S&P Global Platts assessed US corn, CIF New Orleans basis, for April delivery at $4.3475/bu, an increase of 14.25 cents compared with Wednesday. This is the largest jump in front-month prices since August 31, 2017. The front-month basis was unchanged at 47 cents/bu.
US corn acreage for the 2018-19 marketing year was estimated by USDA at 88.026 million acres, a decrease of 2.2% from 89.996 million acres used in 2017-18, according to the report.
The market expected a US corn acreage forecast of between 88.5 million mt and 91 million mt, with most traders pinpointing 89.5 million mt as a specific estimate, according to sources.
"Acreage for both soybeans and corn were lower than the lowest guess in both cases," one market source said.
This is the first year the estimated soybean acreage has surpassed corn as farmers have been switching due to the greater profits, sources said.
The US soybean acreage estimate for the 2018-19 marketing year was 88.982 million acres, a drop of 0.56% from 89.482 million acres in 2017-18, the agency said.

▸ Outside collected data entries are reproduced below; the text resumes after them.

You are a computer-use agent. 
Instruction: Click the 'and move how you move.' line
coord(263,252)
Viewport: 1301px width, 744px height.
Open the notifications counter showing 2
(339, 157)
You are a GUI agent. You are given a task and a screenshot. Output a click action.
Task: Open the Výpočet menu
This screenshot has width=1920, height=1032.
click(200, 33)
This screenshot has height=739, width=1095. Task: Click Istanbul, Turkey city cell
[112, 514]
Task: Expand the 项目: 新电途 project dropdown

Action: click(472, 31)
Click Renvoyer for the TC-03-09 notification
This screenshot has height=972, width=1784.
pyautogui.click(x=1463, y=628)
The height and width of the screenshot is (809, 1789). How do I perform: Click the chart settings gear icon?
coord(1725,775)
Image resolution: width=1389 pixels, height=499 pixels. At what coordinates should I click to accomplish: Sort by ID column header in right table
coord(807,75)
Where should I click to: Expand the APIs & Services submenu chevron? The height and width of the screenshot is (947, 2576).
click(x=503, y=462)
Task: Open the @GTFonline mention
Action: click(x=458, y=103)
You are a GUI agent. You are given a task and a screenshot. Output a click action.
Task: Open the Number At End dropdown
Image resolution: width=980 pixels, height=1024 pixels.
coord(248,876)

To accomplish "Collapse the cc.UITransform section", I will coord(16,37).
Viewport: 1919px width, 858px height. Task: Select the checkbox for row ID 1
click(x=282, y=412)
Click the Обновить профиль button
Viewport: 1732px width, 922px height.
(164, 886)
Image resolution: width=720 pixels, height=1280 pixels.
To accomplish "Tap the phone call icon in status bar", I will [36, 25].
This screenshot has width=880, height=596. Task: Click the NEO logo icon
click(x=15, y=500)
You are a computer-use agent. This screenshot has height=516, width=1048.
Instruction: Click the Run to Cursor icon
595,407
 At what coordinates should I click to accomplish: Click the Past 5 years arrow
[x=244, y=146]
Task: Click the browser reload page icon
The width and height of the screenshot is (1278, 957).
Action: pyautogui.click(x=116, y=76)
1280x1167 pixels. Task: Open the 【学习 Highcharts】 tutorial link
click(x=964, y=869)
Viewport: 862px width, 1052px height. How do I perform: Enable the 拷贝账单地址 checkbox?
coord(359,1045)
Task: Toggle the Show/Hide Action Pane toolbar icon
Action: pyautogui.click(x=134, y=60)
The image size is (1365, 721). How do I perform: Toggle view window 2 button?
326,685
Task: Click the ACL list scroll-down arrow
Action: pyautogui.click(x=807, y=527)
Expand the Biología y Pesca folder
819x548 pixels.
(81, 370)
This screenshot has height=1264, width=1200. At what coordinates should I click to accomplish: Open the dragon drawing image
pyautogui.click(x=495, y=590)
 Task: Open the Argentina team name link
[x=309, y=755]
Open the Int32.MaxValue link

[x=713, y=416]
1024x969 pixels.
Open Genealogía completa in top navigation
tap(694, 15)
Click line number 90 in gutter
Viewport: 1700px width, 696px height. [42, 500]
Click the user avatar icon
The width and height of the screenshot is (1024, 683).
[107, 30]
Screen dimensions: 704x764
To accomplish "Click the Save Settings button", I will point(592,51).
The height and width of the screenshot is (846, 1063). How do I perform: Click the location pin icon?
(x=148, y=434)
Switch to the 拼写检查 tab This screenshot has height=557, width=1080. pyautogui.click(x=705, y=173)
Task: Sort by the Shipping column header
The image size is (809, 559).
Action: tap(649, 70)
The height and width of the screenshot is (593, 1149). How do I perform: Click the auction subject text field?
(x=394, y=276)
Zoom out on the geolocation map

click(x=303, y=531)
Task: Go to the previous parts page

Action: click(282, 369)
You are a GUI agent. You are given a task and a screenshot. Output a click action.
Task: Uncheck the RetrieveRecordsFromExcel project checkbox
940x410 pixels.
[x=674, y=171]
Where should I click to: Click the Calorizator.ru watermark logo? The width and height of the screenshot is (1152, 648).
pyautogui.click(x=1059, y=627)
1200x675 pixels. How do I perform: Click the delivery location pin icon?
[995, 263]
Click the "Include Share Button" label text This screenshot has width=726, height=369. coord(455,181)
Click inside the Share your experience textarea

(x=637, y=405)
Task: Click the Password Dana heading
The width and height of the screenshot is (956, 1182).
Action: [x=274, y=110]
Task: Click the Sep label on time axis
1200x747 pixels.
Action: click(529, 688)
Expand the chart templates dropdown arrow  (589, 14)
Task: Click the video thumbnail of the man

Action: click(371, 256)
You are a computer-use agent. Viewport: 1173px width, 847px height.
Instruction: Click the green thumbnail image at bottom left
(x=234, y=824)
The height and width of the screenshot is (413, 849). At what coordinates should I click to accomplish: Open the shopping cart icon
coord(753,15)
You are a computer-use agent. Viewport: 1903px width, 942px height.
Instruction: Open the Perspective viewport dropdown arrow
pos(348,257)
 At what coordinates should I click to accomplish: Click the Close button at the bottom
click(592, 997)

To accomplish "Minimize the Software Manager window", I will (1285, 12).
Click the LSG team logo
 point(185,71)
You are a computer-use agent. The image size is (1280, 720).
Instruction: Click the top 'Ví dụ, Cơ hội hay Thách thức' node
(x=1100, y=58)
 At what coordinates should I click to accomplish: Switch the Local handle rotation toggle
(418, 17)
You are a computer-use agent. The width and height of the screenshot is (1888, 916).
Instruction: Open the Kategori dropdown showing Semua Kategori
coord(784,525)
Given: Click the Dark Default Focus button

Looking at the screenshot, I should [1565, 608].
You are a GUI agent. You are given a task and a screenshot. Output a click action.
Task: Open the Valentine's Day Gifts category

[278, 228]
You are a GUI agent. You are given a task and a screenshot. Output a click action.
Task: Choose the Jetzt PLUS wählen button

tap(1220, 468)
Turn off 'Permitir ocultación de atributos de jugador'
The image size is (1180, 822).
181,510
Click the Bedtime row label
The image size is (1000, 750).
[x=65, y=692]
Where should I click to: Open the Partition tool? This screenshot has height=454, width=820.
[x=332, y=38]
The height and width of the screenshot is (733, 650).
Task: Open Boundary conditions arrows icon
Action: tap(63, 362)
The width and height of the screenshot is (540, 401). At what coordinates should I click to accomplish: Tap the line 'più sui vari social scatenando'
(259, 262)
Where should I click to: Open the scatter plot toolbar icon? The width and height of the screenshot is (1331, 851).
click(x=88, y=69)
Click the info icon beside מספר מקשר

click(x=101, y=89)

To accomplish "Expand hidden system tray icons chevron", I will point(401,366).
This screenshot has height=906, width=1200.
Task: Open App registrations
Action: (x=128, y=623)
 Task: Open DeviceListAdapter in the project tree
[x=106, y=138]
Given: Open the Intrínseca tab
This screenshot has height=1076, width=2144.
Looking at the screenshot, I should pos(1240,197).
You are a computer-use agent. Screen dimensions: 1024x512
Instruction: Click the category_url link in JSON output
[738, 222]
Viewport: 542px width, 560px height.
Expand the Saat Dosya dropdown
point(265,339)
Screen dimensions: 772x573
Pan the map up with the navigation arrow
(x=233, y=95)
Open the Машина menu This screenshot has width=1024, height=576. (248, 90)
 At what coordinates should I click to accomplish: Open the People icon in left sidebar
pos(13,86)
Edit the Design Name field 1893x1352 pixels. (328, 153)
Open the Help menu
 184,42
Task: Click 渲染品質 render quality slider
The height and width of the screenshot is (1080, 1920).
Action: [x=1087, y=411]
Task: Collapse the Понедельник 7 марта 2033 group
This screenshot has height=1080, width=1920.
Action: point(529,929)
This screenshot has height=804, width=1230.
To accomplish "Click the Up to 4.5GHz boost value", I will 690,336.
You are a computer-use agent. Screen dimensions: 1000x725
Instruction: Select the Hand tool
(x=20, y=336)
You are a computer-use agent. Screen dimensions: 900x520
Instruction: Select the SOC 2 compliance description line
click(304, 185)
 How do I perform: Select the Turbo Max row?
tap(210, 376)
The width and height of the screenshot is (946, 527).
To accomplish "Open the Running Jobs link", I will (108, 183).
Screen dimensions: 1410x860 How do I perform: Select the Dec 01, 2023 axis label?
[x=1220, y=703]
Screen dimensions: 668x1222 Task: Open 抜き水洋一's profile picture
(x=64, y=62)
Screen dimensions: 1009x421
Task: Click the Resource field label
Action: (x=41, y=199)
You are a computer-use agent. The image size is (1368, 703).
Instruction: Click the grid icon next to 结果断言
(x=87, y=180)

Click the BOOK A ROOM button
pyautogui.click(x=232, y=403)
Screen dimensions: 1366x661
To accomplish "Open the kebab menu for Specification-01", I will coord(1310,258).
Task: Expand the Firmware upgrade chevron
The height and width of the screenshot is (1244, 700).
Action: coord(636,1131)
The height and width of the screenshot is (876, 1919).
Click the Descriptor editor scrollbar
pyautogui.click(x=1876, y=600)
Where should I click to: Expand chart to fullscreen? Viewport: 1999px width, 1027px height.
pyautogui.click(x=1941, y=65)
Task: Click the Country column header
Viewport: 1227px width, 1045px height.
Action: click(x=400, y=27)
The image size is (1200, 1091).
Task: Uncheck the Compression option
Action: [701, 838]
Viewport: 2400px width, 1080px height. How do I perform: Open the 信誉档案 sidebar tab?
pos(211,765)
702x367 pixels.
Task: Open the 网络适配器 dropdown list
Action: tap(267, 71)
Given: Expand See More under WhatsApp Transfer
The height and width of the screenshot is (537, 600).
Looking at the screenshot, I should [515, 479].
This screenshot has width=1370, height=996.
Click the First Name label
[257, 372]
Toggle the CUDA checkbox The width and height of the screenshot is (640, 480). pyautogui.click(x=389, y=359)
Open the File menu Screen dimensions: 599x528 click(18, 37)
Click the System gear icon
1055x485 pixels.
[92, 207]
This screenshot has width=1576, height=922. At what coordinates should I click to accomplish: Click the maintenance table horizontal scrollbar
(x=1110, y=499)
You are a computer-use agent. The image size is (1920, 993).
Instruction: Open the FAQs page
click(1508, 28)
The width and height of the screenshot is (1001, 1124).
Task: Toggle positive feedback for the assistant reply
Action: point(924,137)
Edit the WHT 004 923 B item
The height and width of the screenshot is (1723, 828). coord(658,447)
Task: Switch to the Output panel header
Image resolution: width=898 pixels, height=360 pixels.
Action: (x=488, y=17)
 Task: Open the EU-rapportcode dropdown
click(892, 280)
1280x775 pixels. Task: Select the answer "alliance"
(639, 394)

CBOT May soybean futures settled at $10.4475/bu, a 26.75 cent increase compared with Wednesday.
The estimate for the US corn acreage was based on farmer surveys conducted during the first two weeks of March. An estimate based on statistical estimates was released by the USDA in February during its Agriculture Outlook Forum. At that time, the estimate was at 90 million acres.
This bullish report comes at a time when corn prices are coming under pressure from improving weather in major crop producing regions of South America and the US Plains.
The USDA also released a bearish quarterly grain stock report Thursday that was outshone by the planting report.
This report showed corn stocks were above the market's expected range of 8.55 billion bushels to 8.881 billion bushels, according to sources.
Corn stocks on March 1 totaled 8.89 billion bushels (3.5 million mt), 3% above inventories a year earlier, the stock data show.
Corn is the primary feedstock for ethanol production in the US and is the main competitor for dried distillers grains.